> **TASK**
Convert the portion of the data that opens with the line containing "The image size is (2466, 973)." and closes with the line containing "[x=474, y=391]", both included, into a Markdown table with the columns Row and Line. Number each line in Row, place the line itself in Line, and omit blank lines.

> **EXTRACTED ENTRIES**
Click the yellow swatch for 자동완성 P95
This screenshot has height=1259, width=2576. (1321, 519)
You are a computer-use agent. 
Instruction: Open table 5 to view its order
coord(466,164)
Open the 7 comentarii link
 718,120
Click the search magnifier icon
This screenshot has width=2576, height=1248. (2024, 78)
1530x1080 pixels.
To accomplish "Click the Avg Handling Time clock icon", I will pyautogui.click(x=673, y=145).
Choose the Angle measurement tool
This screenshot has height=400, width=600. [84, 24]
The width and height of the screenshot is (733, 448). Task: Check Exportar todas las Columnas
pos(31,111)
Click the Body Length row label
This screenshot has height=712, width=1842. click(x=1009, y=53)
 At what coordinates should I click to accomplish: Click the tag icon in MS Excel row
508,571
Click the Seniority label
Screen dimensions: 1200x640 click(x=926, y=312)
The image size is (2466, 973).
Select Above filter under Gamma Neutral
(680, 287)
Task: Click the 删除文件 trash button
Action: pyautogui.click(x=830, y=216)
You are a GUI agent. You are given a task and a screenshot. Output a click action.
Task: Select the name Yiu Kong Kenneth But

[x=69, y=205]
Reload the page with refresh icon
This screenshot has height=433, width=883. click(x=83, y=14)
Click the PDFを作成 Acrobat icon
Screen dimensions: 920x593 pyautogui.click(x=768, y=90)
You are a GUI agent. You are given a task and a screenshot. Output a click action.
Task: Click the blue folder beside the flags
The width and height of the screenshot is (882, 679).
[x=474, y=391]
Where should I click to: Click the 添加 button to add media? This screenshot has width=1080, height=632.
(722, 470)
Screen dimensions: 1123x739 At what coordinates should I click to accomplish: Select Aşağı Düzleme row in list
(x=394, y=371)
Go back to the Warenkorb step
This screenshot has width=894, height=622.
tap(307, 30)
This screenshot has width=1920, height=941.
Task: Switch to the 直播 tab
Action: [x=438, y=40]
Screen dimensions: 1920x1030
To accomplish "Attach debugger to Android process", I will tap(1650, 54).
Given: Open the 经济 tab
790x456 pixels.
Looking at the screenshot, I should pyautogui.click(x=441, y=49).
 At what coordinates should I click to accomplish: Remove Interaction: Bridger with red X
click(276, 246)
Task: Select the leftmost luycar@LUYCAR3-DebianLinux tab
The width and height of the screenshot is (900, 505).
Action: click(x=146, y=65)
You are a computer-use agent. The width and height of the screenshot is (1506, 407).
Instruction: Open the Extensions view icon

> **ANSWER TO THIS TASK**
| Row | Line |
|---|---|
| 1 | The image size is (2466, 973). |
| 2 | Select Above filter under Gamma Neutral |
| 3 | (680, 287) |
| 4 | Task: Click the 删除文件 trash button |
| 5 | Action: pyautogui.click(x=830, y=216) |
| 6 | You are a GUI agent. You are given a task and a screenshot. Output a click action. |
| 7 | Task: Select the name Yiu Kong Kenneth But |
| 8 | [x=69, y=205] |
| 9 | Reload the page with refresh icon |
| 10 | This screenshot has height=433, width=883. click(x=83, y=14) |
| 11 | Click the PDFを作成 Acrobat icon |
| 12 | Screen dimensions: 920x593 pyautogui.click(x=768, y=90) |
| 13 | You are a GUI agent. You are given a task and a screenshot. Output a click action. |
| 14 | Task: Click the blue folder beside the flags |
| 15 | The width and height of the screenshot is (882, 679). |
| 16 | [x=474, y=391] |